I'm an individual member of the Brewers Association (the group who organizes the annual conference), which caused a little confusion about my registration. Most attendees are covered by their brewery memberships, which means the breweries themselves are members, so the association wasn't looking in the right place when they first tried to verify my membership. They called me to investigate, assuming that I wasn't a member, and make sure that I actually work in the brewing industry. I was amused to learn that a lot of random people try to sign up for the conference, at the non-member cost of $750, because they think it's a beer festival. That's dedication!

Tuesday, April 8, 2008

Brewing Continues

In the last couple of weeks, we've released pilot batches of untraditional pale ale and chocolate stout to the tasting panels.

The pale:

Traditional pale ales usually fall into one of two categories: American pale ales and English pale ales. American pale ales feature loads of US-grown hops, which impart strong citrus flavors, and are fermented with yeast strains that don't produce much flavor (they result in "clean" beers). English brewers tend to hop their beers with more restraint, using floral English-grown varieties, and ferment their beers with yeasts that add noticeable levels of fruitiness. Both styles have similar colors, which are primarily derived from the use of candy-like caramel malts.

I brewed my version with a mix of German and English hops and fermented it with an English yeast. I used a small amount of caramel malt but added most of my color through the addition of roasted barley, much like the brewers of Scotland and Ireland. I added some flaked raw barley as well, hoping the extra protein would create a creamy mouthfeel. The beer received mixed reviews, which focused primarily on the hopping. As expected, some people thought it was too bitter while others found it very drinkable. What I didn't expect was that several hopheads and bitterphobes switched teams for the debate. My prognosis: the hop that I used for bittering was too harsh, but the overall hop presence was too low. The flaked barley resulted in a stable head of foam, but didn't add any creaminess.

The stout:

Before I brewed the beer, I went to the homebrew shop with a list of three English yeast strains to choose from.

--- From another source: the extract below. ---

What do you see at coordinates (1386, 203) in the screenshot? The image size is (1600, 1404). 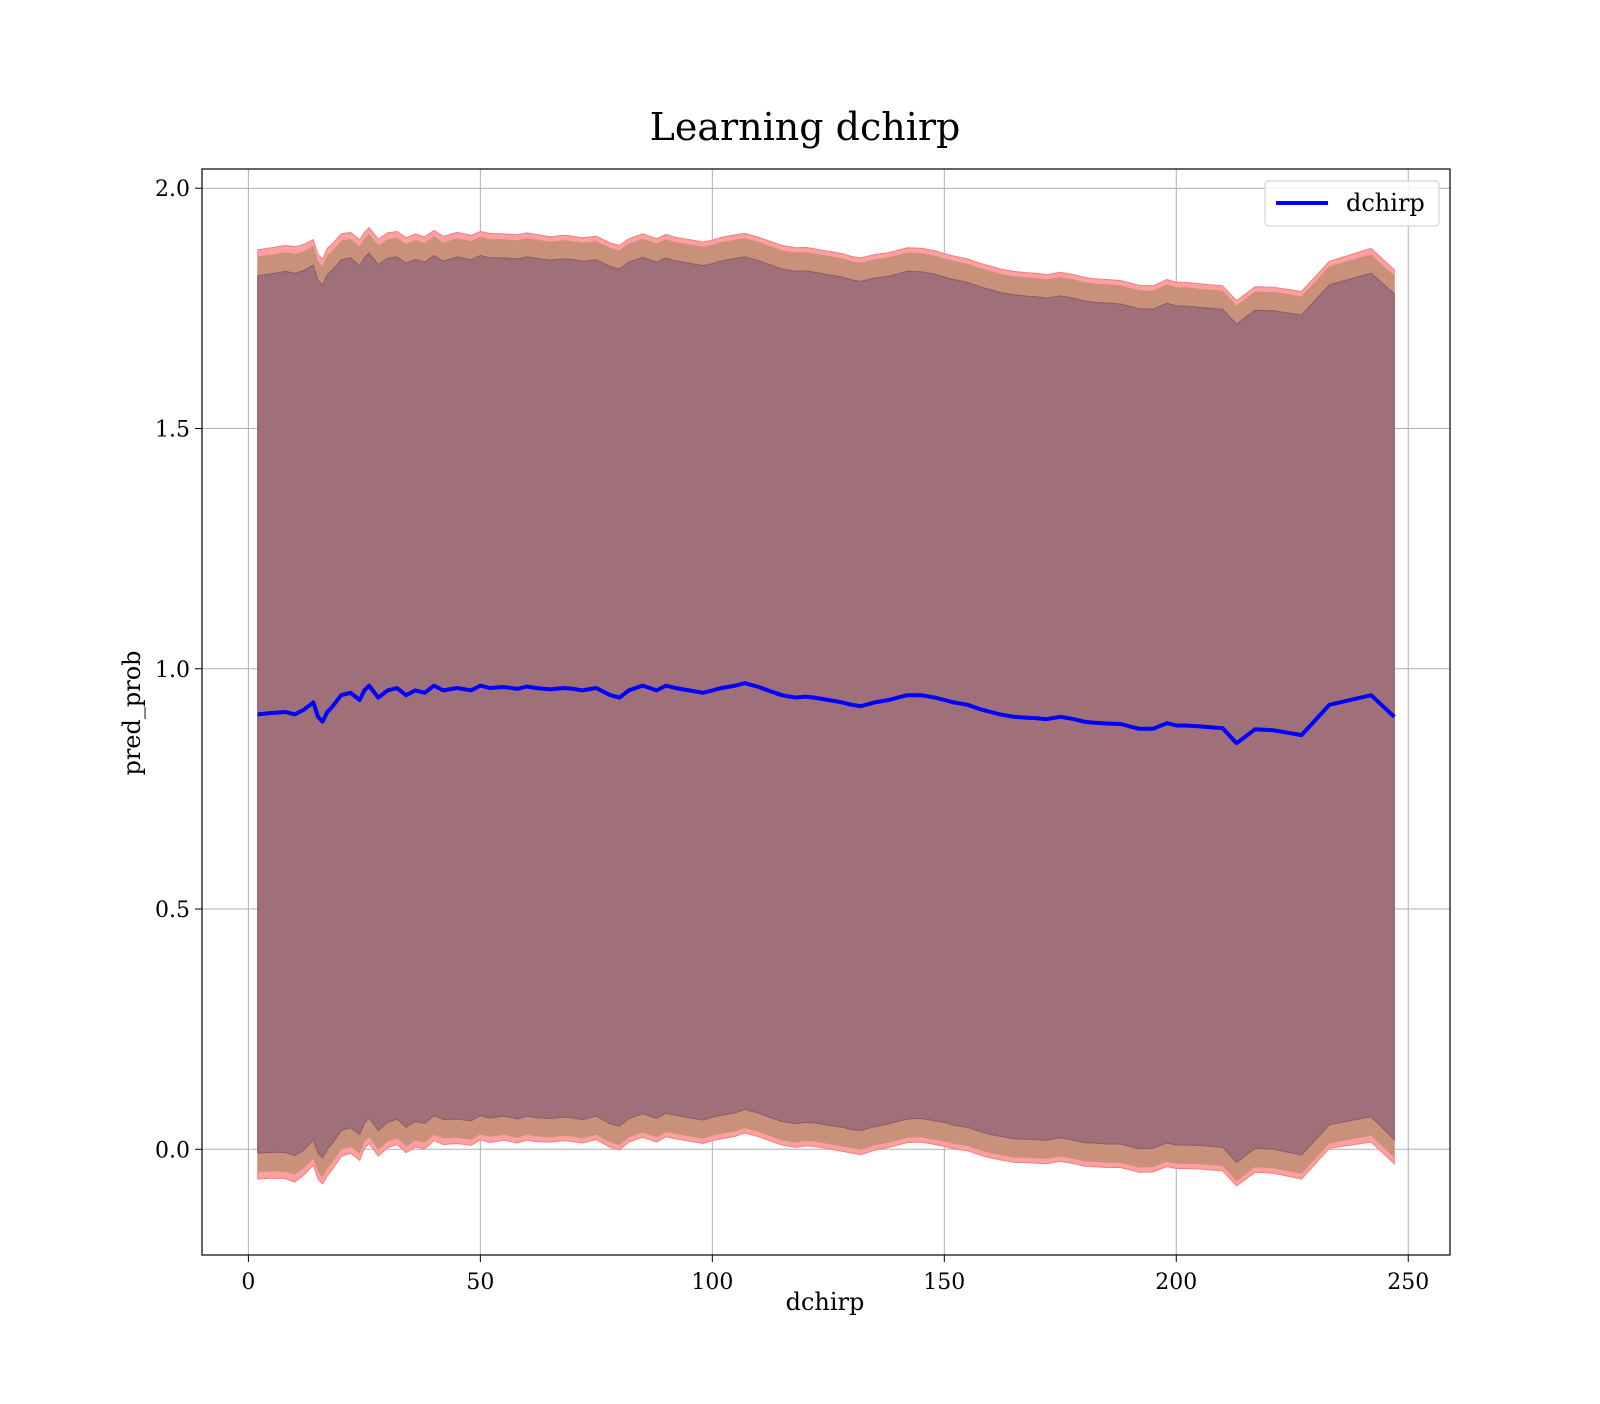 I see `legend-label-dchirp: dchirp` at bounding box center [1386, 203].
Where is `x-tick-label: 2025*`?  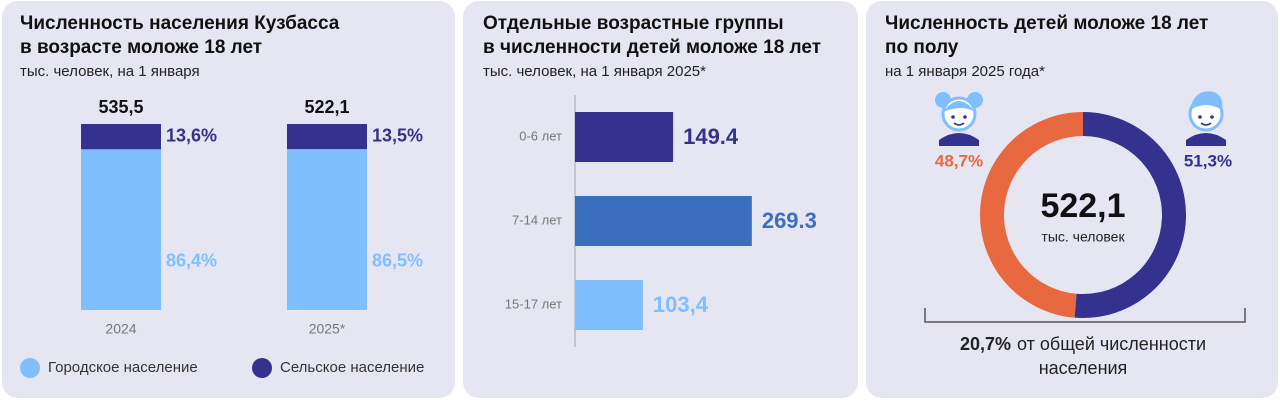 x-tick-label: 2025* is located at coordinates (328, 329).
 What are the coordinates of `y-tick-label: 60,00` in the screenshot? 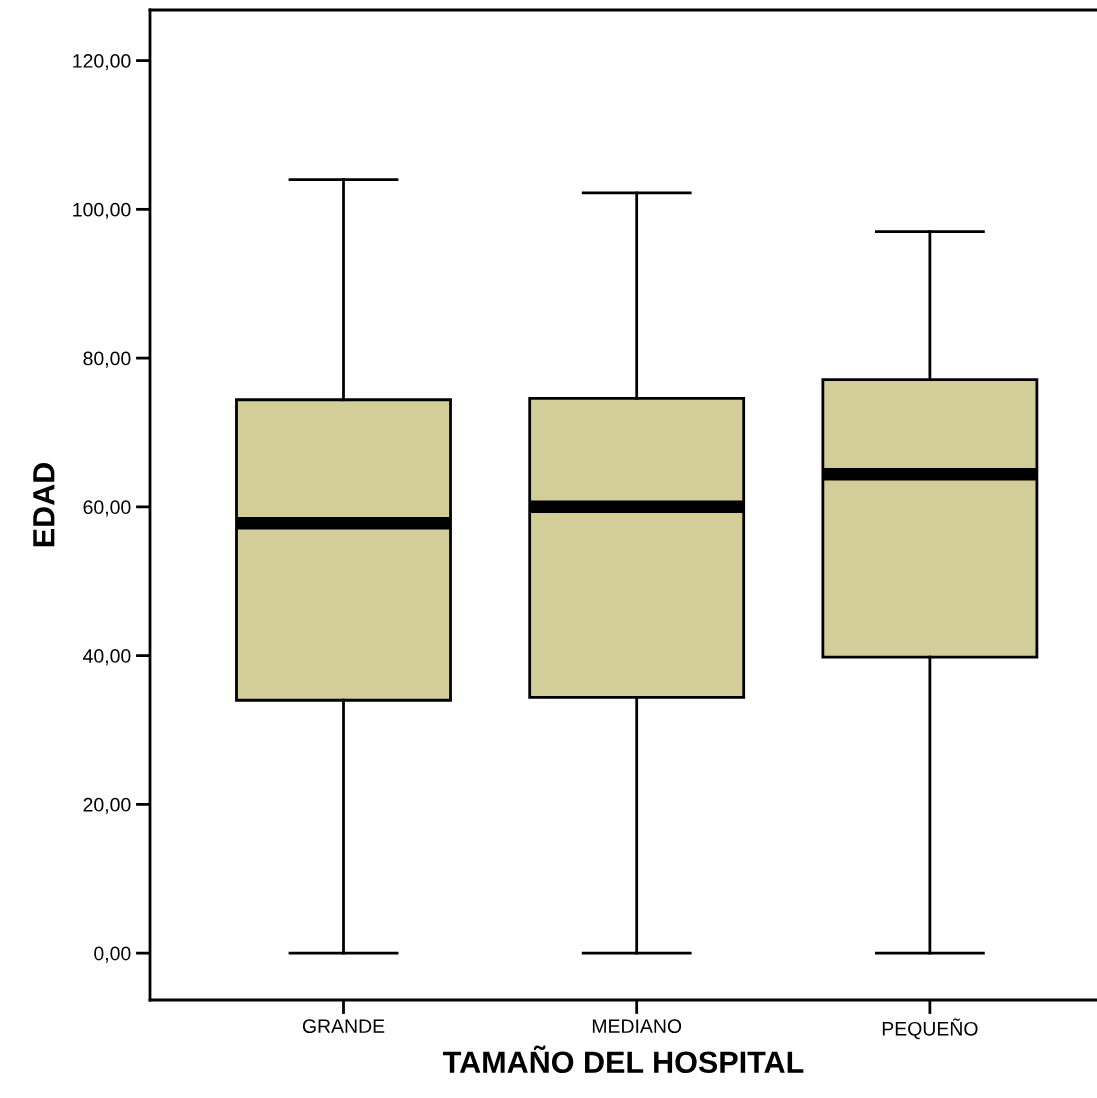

None of them were available and, since I'm not selling my beer, I decided to try a strain called Super High Gravity Ale yeast. It originated in England and is used to produce beers up to 25% alcohol by volume. I was aiming for about 5.6% abv with the stout, but was intrigued by the yeast manufacturer's claim that the strain produces malty regular-gravity beers. The finished beer was drinkable, but definitely had some eau de rocket fuel from unwanted esters and higher alcohols (aka fusels). That's why I'm experimenting now instead of at the pub!

The future:

I'll be brewing a gluten-free beer from sorghum extract on Wednesday and pouring a relatively full-bodied mild for some friends this weekend. The mild showed a lot of promise after primary fermentation, so this guy is excited.